What is Holistic Dog Food?
If you’re like me and have a dog with digestive issues, you’re probably already tuned into how impactful the right diet can have on for your pet’s health. And while opting for a top-quality, specially formulated mix may be a bit pricier than what you would pick up from your local grocer, the rewards are plenty for those with pets that suffer from IBS, pancreatitis or other tummy troubles. In particular, the ability of your pet to control bowel movements.
Although finding a vet-recommended brand of low-fat kibble worked instantly for my pooch, for other pets that suffer from allergies, lethargy, fur loss, skin irritations, or lack of appetite, introducing a holistic diet may be the best route to go when seeking quick, noticeable results.
Now, while you’ve probably heard the term “holistic”, you may not be familiar with what it means when referencing your pet’s food. In a nutshell, it’s a wet, dry, or raw food made from top-quality ingredients (no by-products) that have not been processed or refined, nor had fillers, or dyes added. And because so many allergies and maladies in dogs result from adverse reactions to ingredients such as egg, corn, soy, wheat, dairy, dyes, and synthetic additives that are rampant in many lesser quality foods, its quite possible that a holistic diet could be the silver bullet you’ve been looking for.

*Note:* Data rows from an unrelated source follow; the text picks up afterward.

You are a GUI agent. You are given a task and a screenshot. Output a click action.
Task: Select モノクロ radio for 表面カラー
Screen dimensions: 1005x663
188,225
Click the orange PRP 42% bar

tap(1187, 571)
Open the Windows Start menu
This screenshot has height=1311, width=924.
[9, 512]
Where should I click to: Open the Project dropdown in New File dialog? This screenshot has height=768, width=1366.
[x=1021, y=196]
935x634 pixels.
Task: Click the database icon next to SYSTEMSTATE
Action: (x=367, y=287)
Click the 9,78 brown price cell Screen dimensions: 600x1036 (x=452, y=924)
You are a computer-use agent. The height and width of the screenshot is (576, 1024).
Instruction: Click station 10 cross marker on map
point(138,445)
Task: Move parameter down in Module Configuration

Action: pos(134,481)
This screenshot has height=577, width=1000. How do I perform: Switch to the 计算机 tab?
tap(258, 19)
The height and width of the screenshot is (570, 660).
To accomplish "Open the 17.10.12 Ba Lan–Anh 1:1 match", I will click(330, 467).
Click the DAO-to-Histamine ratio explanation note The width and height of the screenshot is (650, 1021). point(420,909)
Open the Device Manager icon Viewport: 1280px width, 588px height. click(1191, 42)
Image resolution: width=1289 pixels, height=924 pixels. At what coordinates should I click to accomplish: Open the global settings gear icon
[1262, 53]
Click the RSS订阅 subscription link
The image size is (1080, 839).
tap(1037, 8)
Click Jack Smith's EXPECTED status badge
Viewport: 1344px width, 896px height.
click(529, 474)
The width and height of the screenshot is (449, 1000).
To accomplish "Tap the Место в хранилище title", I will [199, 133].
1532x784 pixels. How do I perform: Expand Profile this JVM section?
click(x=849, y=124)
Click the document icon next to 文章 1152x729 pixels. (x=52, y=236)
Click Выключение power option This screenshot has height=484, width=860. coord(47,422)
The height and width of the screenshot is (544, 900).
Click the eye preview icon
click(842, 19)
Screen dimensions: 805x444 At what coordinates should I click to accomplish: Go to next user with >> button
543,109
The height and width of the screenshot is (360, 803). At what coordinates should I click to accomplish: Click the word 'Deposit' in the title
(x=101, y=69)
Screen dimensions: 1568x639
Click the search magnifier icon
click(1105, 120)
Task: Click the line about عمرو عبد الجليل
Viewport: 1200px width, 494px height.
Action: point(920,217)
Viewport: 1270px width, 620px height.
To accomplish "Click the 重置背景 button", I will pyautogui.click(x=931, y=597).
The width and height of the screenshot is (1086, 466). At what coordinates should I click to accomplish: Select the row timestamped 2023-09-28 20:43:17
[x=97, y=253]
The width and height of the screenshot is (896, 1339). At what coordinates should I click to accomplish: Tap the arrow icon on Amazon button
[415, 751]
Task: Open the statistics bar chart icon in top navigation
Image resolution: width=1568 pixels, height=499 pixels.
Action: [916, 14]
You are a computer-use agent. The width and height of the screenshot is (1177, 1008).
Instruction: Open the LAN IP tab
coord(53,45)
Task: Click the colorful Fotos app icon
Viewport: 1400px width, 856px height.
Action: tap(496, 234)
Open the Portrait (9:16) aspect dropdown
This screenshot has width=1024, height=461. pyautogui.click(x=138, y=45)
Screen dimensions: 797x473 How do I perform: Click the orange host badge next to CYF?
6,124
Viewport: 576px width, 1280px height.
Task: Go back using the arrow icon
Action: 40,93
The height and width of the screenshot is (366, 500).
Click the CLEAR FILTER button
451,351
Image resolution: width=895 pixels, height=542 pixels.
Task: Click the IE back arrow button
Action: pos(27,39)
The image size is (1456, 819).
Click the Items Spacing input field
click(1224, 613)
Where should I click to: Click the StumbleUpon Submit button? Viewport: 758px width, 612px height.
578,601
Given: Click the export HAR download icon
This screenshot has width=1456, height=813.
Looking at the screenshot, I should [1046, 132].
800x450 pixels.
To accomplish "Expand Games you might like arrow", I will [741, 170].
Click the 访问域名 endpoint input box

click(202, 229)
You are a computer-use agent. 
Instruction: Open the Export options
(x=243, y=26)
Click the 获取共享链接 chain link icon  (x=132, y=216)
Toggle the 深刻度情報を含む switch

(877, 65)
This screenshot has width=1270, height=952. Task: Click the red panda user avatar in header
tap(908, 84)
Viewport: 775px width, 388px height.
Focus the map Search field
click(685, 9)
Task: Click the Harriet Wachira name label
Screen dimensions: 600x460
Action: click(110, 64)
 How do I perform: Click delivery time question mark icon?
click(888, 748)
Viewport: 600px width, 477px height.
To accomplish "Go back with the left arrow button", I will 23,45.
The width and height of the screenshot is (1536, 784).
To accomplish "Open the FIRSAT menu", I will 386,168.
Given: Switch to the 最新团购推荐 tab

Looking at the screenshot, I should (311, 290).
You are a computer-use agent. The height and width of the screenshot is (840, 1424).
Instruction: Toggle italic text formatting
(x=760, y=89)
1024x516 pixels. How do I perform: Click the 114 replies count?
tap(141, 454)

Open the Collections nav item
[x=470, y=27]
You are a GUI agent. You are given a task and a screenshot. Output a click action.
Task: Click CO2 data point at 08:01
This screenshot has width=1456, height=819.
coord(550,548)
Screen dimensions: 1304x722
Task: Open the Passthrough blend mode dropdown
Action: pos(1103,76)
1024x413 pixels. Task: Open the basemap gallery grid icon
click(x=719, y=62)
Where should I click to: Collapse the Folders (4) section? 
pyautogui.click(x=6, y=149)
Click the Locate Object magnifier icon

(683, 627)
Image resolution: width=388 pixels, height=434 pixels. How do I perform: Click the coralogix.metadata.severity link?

So, what can you expect to find in your dog’s holistic diet of kibble or wet food? For starters, only quality proteins such as chicken, fish, or pork. There will be both pre- and pro-biotics to help support absorption of nutrition, as well as anti-oxidants to help maintain a healthy immune system. Natural fiber will keep things moving along nicely, and you’ll still get all those vitamins and minerals you count on to keep your dog heart healthy and feeling well. All of this, in a format that has not been over-processed, dyed, or bulked up with cheaper grains that leave your pet feeling hungry shortly after eating. Let’s face it, even for humans, carbs are a quick fix that just doesn’t stay with you the way a good protein will.
But just like that designer bag at a flea market kiosk, imposters abound and you’ll want to read labels carefully before committing. Look for the American Association of Feed Control Officials distinctive logo on the bag. While they haven’t established a standard to define “holistic”, they do have one for the term “organic” and “natural” which means any brand using this terminology has been vetted by the association and given the OK, to label their products as such. And for natural, that means the product is free from additives, preservatives, and synthetic ingredients.
Now, if you don’t want to play fast and loose with your pet’s new diet, ask your Vet for recommendations. Get a few brand names, then check them out through on-line reviews, to see whether they’ve had recalls, and also whether they deliver the level of natural ingredients and standard of preparation, that you’ve just learned you should be looking for in a holistic blend.